* _PAGE TEXT_
◇ ◇ ◇ ◇
It is evening and there is not a soul in sight. I am in Vepery, walking through Maddox Street. I glance at quaintly-named Bread Godown Street and enter General Collins Road. All at once there is a hush and the sounds of traffic and daily life cease.
General Collins Road is watched over by a series of high compound walls. I am now at its notorious double bend, a spot from where I cannot see what is lurking on either side. A perfect spot for a murder. And that is probably why on 8th November 1944, CN Lakshmikantham, muckraker and blackmailer who ran a yellow journal, was stabbed right here.
High society detested him for he wrote of their shenanigans if not placated with money. But Nemesis was nigh. In the words of VC Gopalaratnam in his A Century Completed, A history of the Madras High Court, (1862-1962), Vadivelu, a workman in the office of a local newspaper, Nagalingam and others are said to “have deployed themselves along the General Collins Road till it joined Purasawalkam High Road. At that junction, accused 8, a policeman in service, was stationed to ward off the traffic entering General Collins Road. About 9 o’clock, Lakshmikantham left his lawyer’s house, getting into a rickshaw drawn by Gopal, and proceeded along General Collins Road till he reached the sudden double turn where there was a measure of privacy.”
◇ ◇ ◇ ◇
* _STUDY MATERIAL_
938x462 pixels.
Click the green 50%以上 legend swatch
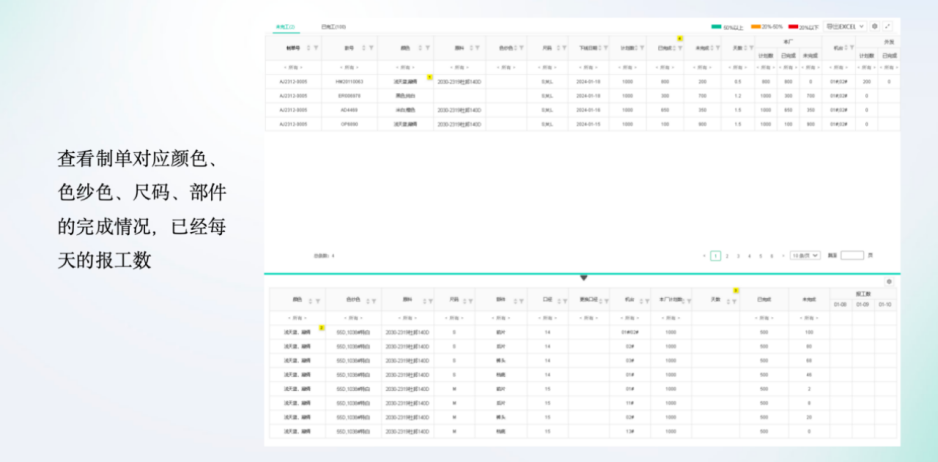pyautogui.click(x=716, y=26)
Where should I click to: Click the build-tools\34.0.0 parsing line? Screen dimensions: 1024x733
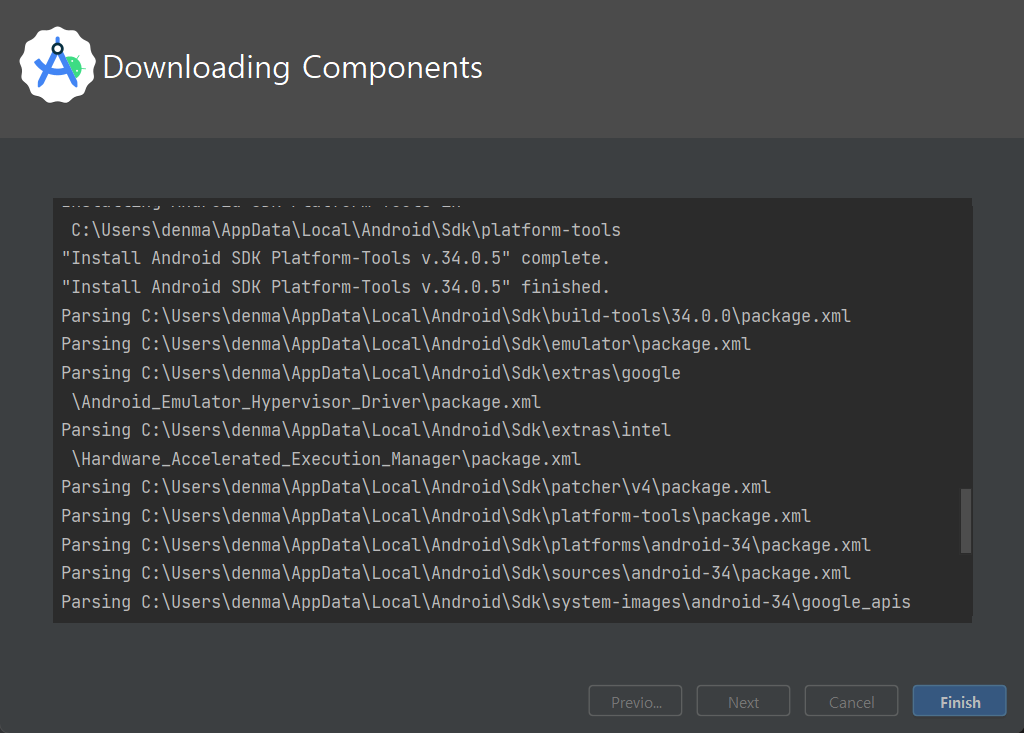[x=456, y=316]
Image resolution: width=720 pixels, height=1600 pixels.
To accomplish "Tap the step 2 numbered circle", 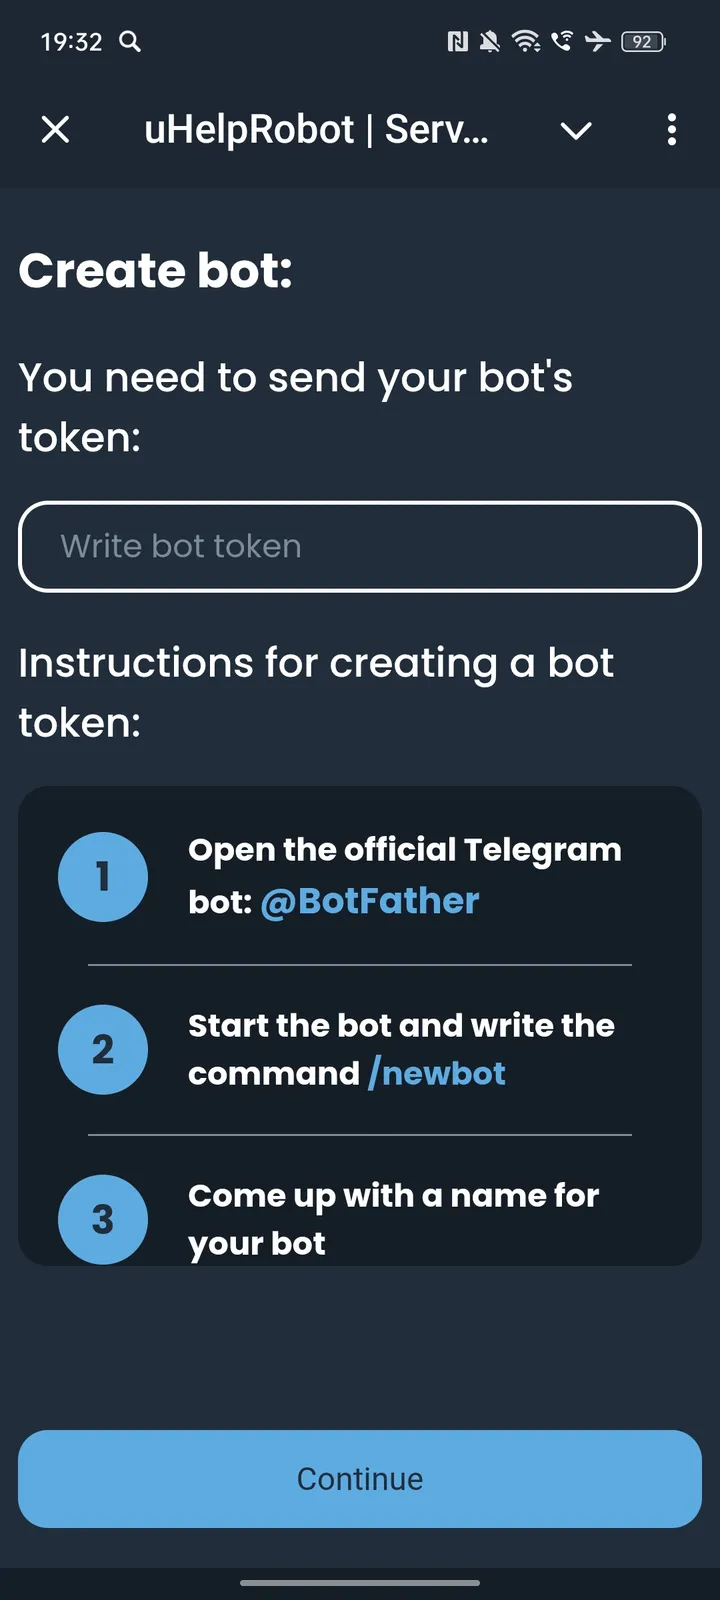I will point(103,1050).
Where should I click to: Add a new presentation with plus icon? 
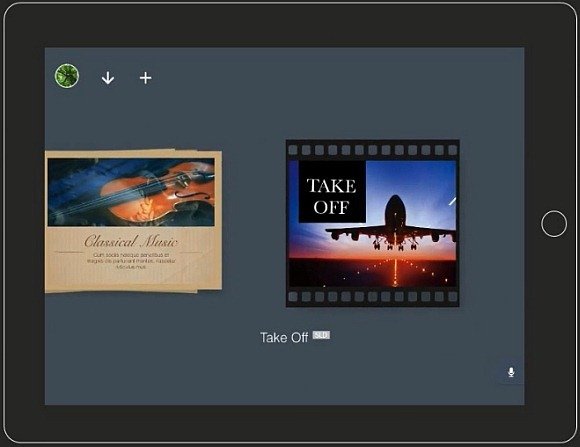[145, 78]
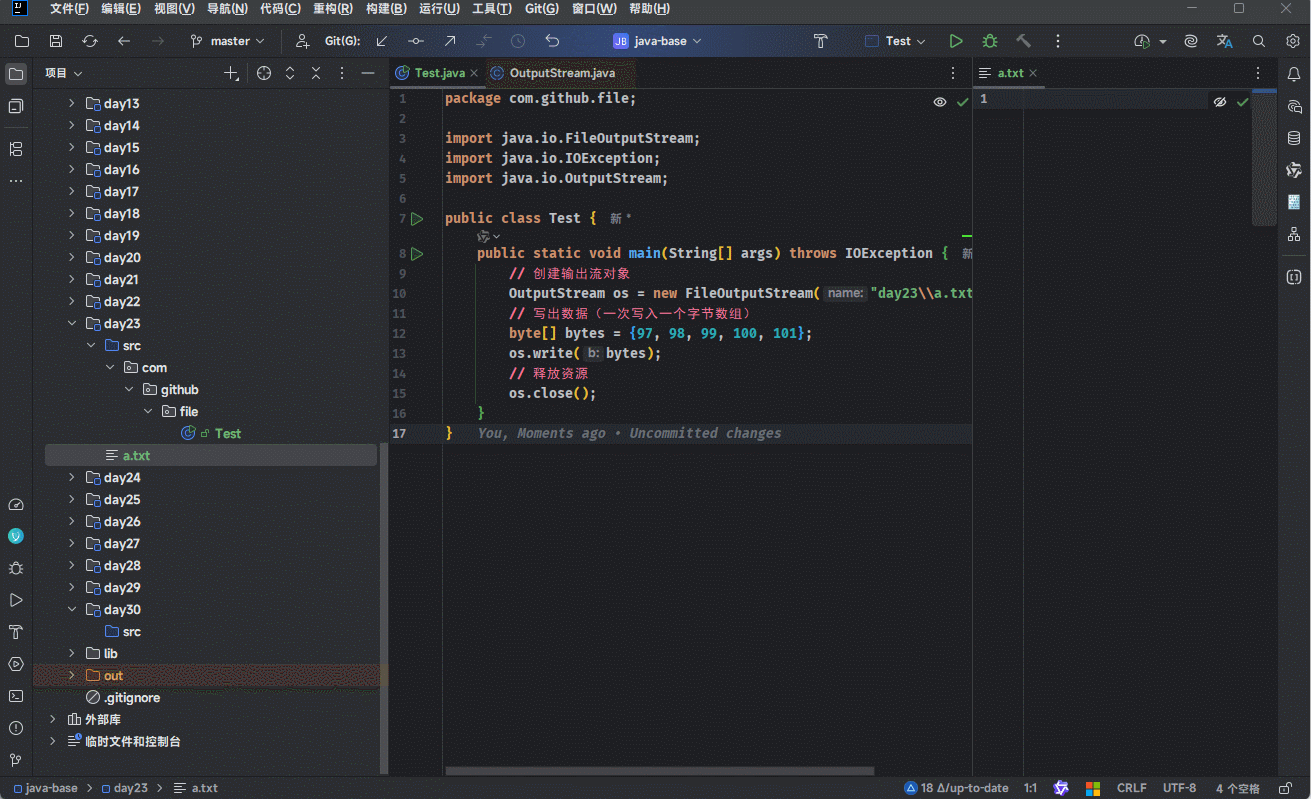Select the .gitignore file in project tree
Viewport: 1311px width, 799px height.
[x=132, y=698]
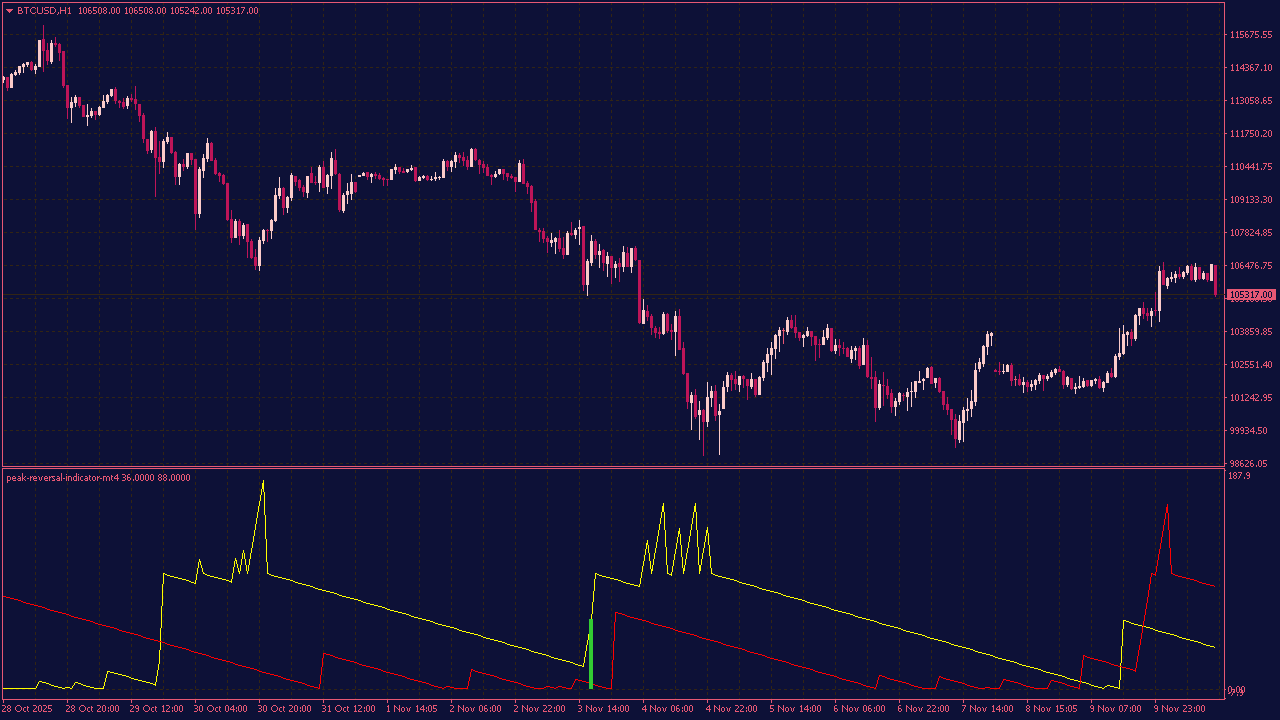Click the divider between chart and indicator panel
1280x720 pixels.
point(640,466)
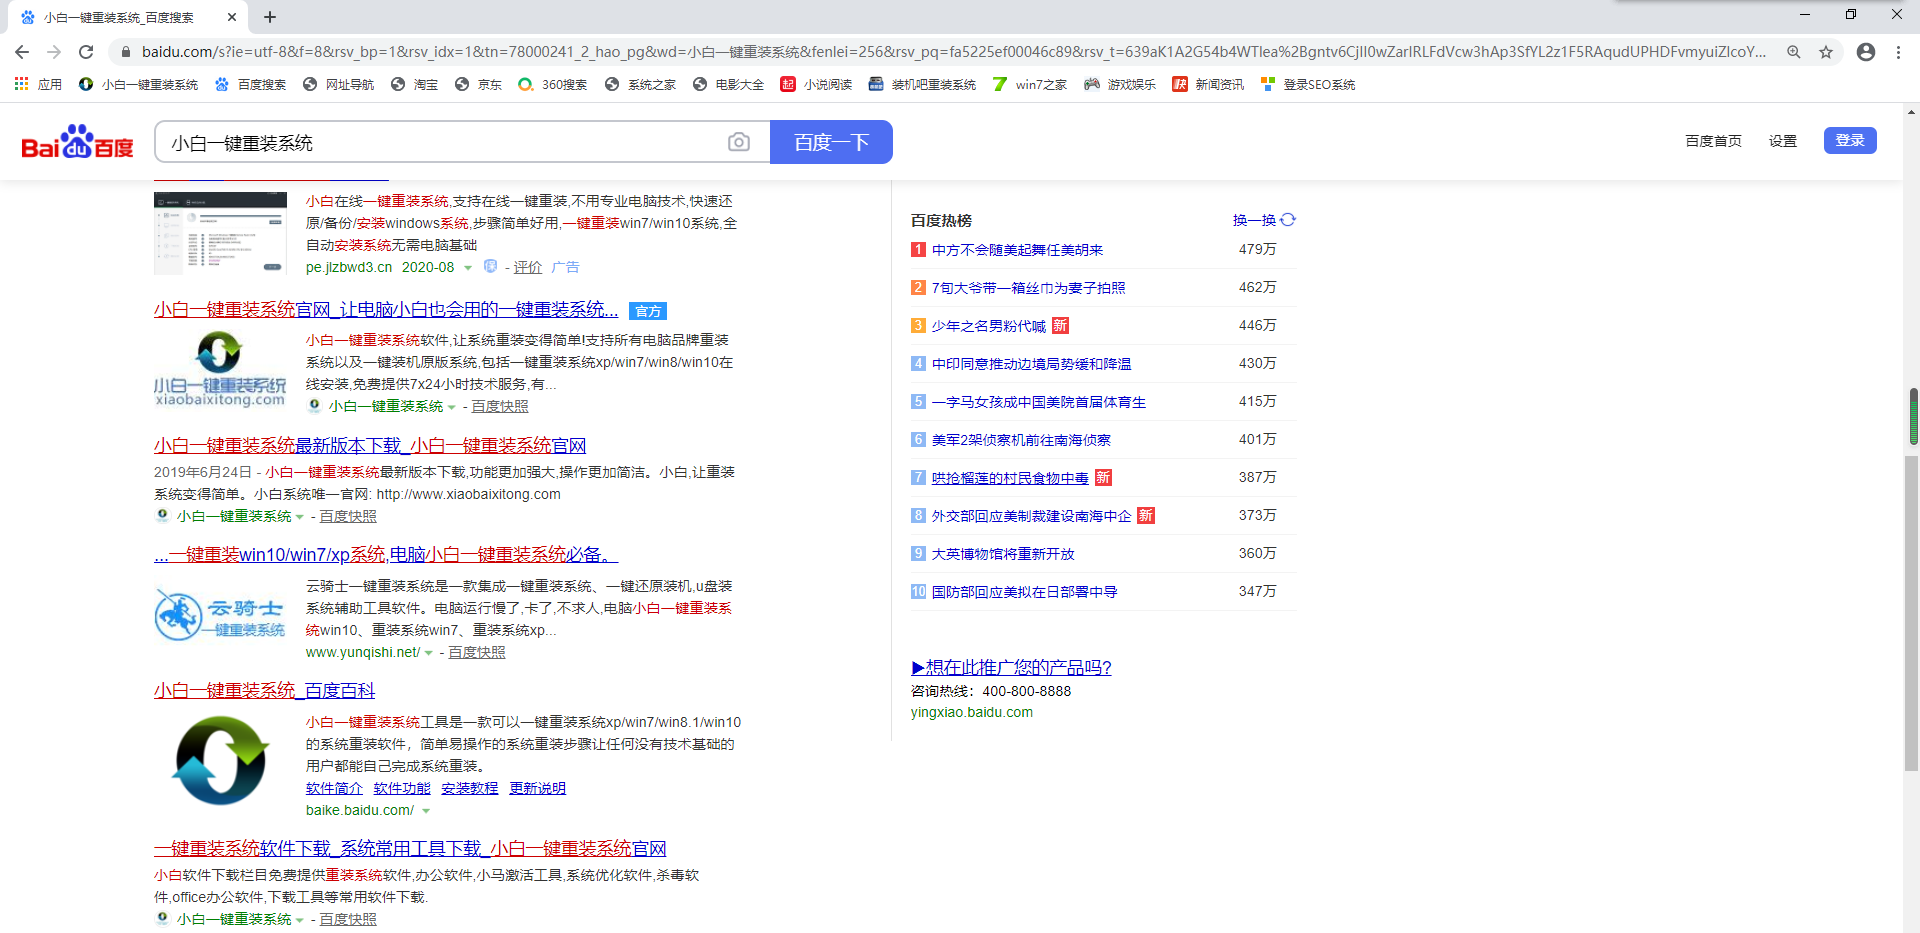Open the Chrome profile account icon

point(1865,52)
◇ ◇ ◇ ◇
* _QUESTIONS TO ANSWER_
1. Answer these questions using the passage on General Collins Road.
(a) Which street is the narrator walking through in Vepery?
(b) On what date was Lakshmikantham stabbed?
(c) Who drew the rickshaw Lakshmikantham got into after leaving his lawyer's house?
2. From the passage on General Collins Road, render this sentence in Spanish: "High society detested him for he wrote of their shenanigans if not placated with money."
3. Reproduce the part of the passage on General Collins Road starting at "General Collins Road is" and ending at "stabbed right here.".

* _EXERCISE ANSWERS_
1.
(a) Maddox Street.
(b) 8th November 1944.
(c) Gopal.

2. La alta sociedad lo detestaba, pues escribía sobre sus enredos si no se le aplacaba con dinero.

3.
General Collins Road is watched over by a series of high compound walls. I am now at its notorious double bend, a spot from where I cannot see what is lurking on either side. A perfect spot for a murder. And that is probably why on 8th November 1944, CN Lakshmikantham, muckraker and blackmailer who ran a yellow journal, was stabbed right here.